## Try it:
In your reply, restate all of the records below word for word.

## Material supplied:

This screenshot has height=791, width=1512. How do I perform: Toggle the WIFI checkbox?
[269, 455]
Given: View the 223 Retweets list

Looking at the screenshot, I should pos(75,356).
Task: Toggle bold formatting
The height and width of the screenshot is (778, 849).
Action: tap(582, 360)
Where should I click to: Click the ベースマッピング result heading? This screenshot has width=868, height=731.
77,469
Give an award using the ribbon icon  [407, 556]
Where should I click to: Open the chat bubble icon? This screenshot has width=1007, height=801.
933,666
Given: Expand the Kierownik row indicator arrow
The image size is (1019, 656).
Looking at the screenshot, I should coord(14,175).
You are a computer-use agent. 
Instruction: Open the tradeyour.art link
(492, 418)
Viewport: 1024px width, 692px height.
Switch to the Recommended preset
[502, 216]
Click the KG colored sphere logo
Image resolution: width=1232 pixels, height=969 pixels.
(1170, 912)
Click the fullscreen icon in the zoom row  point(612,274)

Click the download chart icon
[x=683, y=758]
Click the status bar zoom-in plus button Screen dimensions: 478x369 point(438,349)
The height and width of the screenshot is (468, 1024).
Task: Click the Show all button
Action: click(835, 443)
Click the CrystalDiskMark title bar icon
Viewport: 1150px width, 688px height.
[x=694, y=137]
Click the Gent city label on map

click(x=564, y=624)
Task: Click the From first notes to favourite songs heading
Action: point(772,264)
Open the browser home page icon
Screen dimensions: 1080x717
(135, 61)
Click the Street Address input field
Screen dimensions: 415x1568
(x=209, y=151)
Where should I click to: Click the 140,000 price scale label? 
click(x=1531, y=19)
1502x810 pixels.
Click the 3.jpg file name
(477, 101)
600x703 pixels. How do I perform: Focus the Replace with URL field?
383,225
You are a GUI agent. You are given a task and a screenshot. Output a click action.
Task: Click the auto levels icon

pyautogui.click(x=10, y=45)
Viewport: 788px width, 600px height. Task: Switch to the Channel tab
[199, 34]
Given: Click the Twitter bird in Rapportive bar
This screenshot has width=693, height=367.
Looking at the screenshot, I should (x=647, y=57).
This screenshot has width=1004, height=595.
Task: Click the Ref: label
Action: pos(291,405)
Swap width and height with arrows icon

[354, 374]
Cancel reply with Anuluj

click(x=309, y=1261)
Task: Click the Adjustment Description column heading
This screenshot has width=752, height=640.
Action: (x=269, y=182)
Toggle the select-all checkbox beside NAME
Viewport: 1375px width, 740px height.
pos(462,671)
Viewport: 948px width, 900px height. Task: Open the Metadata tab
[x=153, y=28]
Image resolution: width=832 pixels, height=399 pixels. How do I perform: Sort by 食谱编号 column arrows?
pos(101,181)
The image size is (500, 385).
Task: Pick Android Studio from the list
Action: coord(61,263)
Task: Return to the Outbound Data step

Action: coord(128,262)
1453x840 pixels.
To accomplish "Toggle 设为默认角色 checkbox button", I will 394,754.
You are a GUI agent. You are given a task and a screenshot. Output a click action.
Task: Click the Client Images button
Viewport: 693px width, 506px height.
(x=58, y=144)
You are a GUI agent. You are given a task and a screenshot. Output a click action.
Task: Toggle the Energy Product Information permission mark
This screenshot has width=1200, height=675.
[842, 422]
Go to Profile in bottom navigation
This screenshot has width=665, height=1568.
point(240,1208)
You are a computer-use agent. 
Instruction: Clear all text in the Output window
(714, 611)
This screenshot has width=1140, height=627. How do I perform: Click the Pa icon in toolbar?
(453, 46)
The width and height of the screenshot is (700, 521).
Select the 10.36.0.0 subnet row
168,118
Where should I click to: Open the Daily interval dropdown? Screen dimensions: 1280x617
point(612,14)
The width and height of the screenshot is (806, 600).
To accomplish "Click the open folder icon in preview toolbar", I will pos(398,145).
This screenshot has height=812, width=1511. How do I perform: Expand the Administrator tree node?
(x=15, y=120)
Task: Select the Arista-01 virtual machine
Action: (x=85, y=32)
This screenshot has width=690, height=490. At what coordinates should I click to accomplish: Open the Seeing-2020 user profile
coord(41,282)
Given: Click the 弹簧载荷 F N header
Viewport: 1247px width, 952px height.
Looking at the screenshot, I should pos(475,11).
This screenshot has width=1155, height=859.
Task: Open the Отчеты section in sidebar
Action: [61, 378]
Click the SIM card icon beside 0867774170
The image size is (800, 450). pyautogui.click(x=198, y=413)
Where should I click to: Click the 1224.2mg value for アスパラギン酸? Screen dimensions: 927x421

## Task response:
This screenshot has height=791, width=1512. How do I perform: Toggle the WIFI checkbox?
[269, 455]
Given: View the 223 Retweets list

Looking at the screenshot, I should pos(75,356).
Task: Toggle bold formatting
The height and width of the screenshot is (778, 849).
Action: tap(582, 360)
Where should I click to: Click the ベースマッピング result heading? This screenshot has width=868, height=731.
77,469
Give an award using the ribbon icon  [407, 556]
Where should I click to: Open the chat bubble icon? This screenshot has width=1007, height=801.
933,666
Given: Expand the Kierownik row indicator arrow
The image size is (1019, 656).
Looking at the screenshot, I should coord(14,175).
You are a computer-use agent. 
Instruction: Open the tradeyour.art link
(492, 418)
Viewport: 1024px width, 692px height.
Switch to the Recommended preset
[502, 216]
Click the KG colored sphere logo
Image resolution: width=1232 pixels, height=969 pixels.
(1170, 912)
Click the fullscreen icon in the zoom row  point(612,274)

Click the download chart icon
[x=683, y=758]
Click the status bar zoom-in plus button Screen dimensions: 478x369 point(438,349)
The height and width of the screenshot is (468, 1024).
Task: Click the Show all button
Action: click(835, 443)
Click the CrystalDiskMark title bar icon
Viewport: 1150px width, 688px height.
[x=694, y=137]
Click the Gent city label on map

click(x=564, y=624)
Task: Click the From first notes to favourite songs heading
Action: point(772,264)
Open the browser home page icon
Screen dimensions: 1080x717
(135, 61)
Click the Street Address input field
Screen dimensions: 415x1568
(x=209, y=151)
Where should I click to: Click the 140,000 price scale label? 
click(x=1531, y=19)
1502x810 pixels.
Click the 3.jpg file name
(477, 101)
600x703 pixels. How do I perform: Focus the Replace with URL field?
383,225
You are a GUI agent. You are given a task and a screenshot. Output a click action.
Task: Click the auto levels icon

pyautogui.click(x=10, y=45)
Viewport: 788px width, 600px height. Task: Switch to the Channel tab
[199, 34]
Given: Click the Twitter bird in Rapportive bar
This screenshot has width=693, height=367.
Looking at the screenshot, I should (x=647, y=57).
This screenshot has width=1004, height=595.
Task: Click the Ref: label
Action: pos(291,405)
Swap width and height with arrows icon

[354, 374]
Cancel reply with Anuluj

click(x=309, y=1261)
Task: Click the Adjustment Description column heading
This screenshot has width=752, height=640.
Action: (x=269, y=182)
Toggle the select-all checkbox beside NAME
Viewport: 1375px width, 740px height.
pos(462,671)
Viewport: 948px width, 900px height. Task: Open the Metadata tab
[x=153, y=28]
Image resolution: width=832 pixels, height=399 pixels. How do I perform: Sort by 食谱编号 column arrows?
pos(101,181)
The image size is (500, 385).
Task: Pick Android Studio from the list
Action: coord(61,263)
Task: Return to the Outbound Data step

Action: coord(128,262)
1453x840 pixels.
To accomplish "Toggle 设为默认角色 checkbox button", I will 394,754.
You are a GUI agent. You are given a task and a screenshot. Output a click action.
Task: Click the Client Images button
Viewport: 693px width, 506px height.
(x=58, y=144)
You are a GUI agent. You are given a task and a screenshot. Output a click action.
Task: Toggle the Energy Product Information permission mark
This screenshot has width=1200, height=675.
[842, 422]
Go to Profile in bottom navigation
This screenshot has width=665, height=1568.
point(240,1208)
You are a computer-use agent. 
Instruction: Clear all text in the Output window
(714, 611)
This screenshot has width=1140, height=627. How do I perform: Click the Pa icon in toolbar?
(453, 46)
The width and height of the screenshot is (700, 521).
Select the 10.36.0.0 subnet row
168,118
Where should I click to: Open the Daily interval dropdown? Screen dimensions: 1280x617
point(612,14)
The width and height of the screenshot is (806, 600).
To accomplish "Click the open folder icon in preview toolbar", I will pos(398,145).
This screenshot has height=812, width=1511. How do I perform: Expand the Administrator tree node?
(x=15, y=120)
Task: Select the Arista-01 virtual machine
Action: (x=85, y=32)
This screenshot has width=690, height=490. At what coordinates should I click to accomplish: Open the Seeing-2020 user profile
coord(41,282)
Given: Click the 弹簧载荷 F N header
Viewport: 1247px width, 952px height.
Looking at the screenshot, I should pos(475,11).
This screenshot has width=1155, height=859.
Task: Open the Отчеты section in sidebar
Action: [61, 378]
Click the SIM card icon beside 0867774170
The image size is (800, 450). pyautogui.click(x=198, y=413)
Where should I click to: Click the 1224.2mg value for アスパラギン酸? Screen dimensions: 927x421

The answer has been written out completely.